Qué harás —
A. Enumera las comidas y bebidas que, según el texto sobre la Navidad, había en la casa de la calle Arenales en Nochebuena.
B. Resume de forma más breve el párrafo del texto sobre la Navidad que empieza con "Esta fiesta, netamente cristiana", sin perder sus datos principales.
C. Según el texto sobre la Navidad, ¿cuántos hijos tuvo la abuela Rogelia?

Cuando llega la Nochebuena muchas familias son felices y la esperan con el arbolito rutilante de luces, con el pesebre humilde y el Niño rodeado de sus padres y de los animalitos que, según la tradición, le dieron calor con su aliento en el frío invierno de Belén. Otras personas tienen el arbolito y los regalos, pero los abate el sufrimiento porque están con el corazón roto por alguna pérdida familiar que no les permite consuelo o por la ausencia de algún ser querido que no ha podido llegar a tiempo. Y otras familias, muchas lamentablemente, no tienen sino el calor que les da sus cuerpos, sin luces ni regalos, acurrucados en torno a una olla pobre, pero felices de haber sobrevivido, de poderse dar un beso y de asistir a la misa de Gallo y cantar “noche de paz”. La Navidad no es una celebración de baile, juerga y cohetes, como suele suceder, sino de apego, de confesiones, de cariño familiar.
Esta fiesta, netamente cristiana, se ha extendido en casi todo el mundo donde las religiones son distintas a la nuestra, y aquello se ha debido al carácter universal que ha tomado el festejo, sobre todo por su lado comercial, por los regalos que son la tradición de ese día. La Navidad se ha convertido en una conmemoración que tiene que ver más con el derroche de los que pueden hacerlo que con la llegada a la tierra del Redentor. En nuestro propio país quienes rechazan el catolicismo, el cristianismo en general, son quienes convierten la ciudad en una gran feria callejera del negocio, son los que ganan dinero sin elevar una plegaria ni dar una limosna.
Coincidamos entonces en que la Navidad no es una celebración de placer, tal como puede ser al Año Nuevo. De regocijo sí, pero por la alegría interior de estar con los seres queridos y con Jesús. Esa alegría se manifiesta con el intercambio de abrazos, de regalos y de un esmero en la cena tradicional, cuando en cada país se preparan las viandas del lugar. Cerdo, pavo, cordero, pescado, en sus diversas formas, se elaboran desde los fiordos de Noruega hasta Usuhaia en Argentina.
Mi memoria no es buena (y está cada vez peor) así que mis recuerdos navideños vienen desde, cuando dejaba la niñez, con mis padres y mis hermanos en Santiago de Chile. Mi madre siempre armó el arbolito, hubo regalos, y cenamos algo distinto, delicioso, todo por las manos de mamá. Luego, joven ya, pasé la Nochebuena varias veces donde mi abuela Rogelia, lo que era una verdadera fiesta, porque teniendo cinco hijas y siete hijos, los primos ya éramos más de cuarenta (ahora los descendientes directos de ella superamos los 250), por lo que en la casa de la calle Arenales había inevitable bullicio, música, cerdo, salpicón, patasca, y el infaltable clericó, que preparaba personalmente mi querida abuelita y que servía ella misma. A medianoche era norma que, los mayores por lo menos, asistieran a San Francisco a la misa de Gallo.

Datos almacenados
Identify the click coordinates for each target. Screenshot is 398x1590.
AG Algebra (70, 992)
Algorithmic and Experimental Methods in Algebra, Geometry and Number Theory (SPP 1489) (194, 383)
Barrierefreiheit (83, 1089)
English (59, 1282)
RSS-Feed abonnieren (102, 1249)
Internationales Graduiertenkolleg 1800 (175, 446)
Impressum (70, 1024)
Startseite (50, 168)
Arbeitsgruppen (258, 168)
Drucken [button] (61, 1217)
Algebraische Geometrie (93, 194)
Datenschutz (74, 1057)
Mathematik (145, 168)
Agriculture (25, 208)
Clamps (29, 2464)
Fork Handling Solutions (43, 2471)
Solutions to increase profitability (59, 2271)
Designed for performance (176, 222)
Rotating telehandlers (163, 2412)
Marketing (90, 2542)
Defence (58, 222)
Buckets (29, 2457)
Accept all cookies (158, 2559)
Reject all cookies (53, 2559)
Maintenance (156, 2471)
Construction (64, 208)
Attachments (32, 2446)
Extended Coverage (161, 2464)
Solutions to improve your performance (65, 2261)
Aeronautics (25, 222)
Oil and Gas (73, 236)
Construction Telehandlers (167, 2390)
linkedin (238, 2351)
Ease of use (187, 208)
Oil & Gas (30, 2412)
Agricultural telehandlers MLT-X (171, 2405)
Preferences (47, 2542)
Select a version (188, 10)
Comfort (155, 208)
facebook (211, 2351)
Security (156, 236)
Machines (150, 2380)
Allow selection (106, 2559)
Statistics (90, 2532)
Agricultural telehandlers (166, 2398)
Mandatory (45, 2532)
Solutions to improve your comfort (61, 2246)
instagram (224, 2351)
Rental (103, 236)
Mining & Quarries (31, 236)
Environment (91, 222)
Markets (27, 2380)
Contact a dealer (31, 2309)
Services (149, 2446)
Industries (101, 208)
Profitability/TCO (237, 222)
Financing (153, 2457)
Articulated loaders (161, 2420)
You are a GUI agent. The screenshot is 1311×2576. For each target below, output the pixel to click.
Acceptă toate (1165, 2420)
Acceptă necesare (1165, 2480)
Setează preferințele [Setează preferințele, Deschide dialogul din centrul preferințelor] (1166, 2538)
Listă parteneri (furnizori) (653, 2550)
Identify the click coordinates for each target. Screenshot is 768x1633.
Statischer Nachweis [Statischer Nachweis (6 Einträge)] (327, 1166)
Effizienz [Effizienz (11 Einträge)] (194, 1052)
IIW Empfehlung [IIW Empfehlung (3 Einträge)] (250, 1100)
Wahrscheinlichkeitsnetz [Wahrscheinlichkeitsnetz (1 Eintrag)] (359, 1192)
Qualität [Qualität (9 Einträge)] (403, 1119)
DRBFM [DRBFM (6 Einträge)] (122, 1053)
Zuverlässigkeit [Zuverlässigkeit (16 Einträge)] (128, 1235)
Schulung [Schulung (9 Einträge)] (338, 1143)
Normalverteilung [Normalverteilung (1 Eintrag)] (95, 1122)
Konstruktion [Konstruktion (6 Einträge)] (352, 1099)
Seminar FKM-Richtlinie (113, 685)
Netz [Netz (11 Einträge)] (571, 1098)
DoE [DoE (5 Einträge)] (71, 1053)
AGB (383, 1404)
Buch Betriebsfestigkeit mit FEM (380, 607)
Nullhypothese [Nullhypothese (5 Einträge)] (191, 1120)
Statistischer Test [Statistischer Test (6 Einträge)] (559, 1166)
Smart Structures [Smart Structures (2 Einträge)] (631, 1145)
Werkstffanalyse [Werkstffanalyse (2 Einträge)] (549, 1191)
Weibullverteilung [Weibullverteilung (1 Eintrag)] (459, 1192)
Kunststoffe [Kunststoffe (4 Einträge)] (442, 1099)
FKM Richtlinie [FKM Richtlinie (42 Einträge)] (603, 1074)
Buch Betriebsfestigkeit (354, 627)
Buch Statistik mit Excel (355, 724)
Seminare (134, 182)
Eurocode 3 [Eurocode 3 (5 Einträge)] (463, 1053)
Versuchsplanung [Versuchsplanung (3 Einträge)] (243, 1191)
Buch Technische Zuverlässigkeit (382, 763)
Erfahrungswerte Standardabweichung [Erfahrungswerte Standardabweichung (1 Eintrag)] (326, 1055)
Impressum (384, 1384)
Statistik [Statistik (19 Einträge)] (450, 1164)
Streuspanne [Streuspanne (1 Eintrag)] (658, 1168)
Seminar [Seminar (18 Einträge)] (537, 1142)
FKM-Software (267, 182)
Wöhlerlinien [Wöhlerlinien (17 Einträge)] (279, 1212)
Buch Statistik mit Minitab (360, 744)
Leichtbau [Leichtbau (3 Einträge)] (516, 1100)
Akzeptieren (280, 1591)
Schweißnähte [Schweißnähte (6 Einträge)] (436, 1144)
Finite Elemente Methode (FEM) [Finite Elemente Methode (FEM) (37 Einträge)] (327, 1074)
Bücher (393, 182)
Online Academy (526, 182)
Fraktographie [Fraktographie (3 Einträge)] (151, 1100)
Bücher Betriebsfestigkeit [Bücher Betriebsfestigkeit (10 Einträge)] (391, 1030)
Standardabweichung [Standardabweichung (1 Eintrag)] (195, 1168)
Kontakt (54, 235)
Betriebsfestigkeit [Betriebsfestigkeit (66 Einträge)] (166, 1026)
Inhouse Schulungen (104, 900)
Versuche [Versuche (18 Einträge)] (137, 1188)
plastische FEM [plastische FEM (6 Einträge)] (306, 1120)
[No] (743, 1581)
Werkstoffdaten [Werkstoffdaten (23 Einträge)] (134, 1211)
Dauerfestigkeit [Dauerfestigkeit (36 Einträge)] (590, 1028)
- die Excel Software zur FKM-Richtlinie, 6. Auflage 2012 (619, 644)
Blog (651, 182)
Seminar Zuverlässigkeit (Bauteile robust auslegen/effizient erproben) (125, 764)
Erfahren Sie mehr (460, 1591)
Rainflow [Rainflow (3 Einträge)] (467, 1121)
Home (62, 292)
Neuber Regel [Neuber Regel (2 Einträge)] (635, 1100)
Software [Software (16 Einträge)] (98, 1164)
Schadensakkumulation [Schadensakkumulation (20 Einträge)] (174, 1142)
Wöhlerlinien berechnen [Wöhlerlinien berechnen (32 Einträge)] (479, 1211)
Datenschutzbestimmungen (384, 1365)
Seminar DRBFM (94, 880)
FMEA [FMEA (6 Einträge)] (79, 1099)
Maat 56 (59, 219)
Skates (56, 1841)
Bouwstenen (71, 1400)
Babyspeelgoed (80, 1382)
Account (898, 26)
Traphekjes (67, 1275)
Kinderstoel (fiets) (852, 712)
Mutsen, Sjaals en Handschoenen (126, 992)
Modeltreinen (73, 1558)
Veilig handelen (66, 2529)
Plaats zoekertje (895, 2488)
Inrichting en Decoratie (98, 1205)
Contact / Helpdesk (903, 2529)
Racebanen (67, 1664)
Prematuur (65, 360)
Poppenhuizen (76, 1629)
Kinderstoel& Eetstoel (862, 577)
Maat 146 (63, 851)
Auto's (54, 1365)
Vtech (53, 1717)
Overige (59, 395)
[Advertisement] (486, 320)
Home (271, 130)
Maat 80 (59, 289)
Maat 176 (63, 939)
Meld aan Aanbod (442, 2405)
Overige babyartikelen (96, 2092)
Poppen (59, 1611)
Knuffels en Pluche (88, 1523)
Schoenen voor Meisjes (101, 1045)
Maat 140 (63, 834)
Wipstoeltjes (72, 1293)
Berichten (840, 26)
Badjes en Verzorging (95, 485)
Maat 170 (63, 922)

Respuestas por tarea —
A. Cerdo, salpicón, patasca y clericó.

B. Esta fiesta cristiana se ha extendido a casi todo el mundo, incluso a lugares con otras religiones. Esto se debe a su carácter universal, sobre todo a su lado comercial y a la tradición de los regalos. Hoy la Navidad tiene más que ver con el derroche de quienes pueden permitírselo que con la llegada del Redentor. En el propio país, quienes rechazan el cristianismo convierten la ciudad en una gran feria callejera y ganan dinero sin rezar ni dar limosna.

C. Tuvo cinco hijas y siete hijos.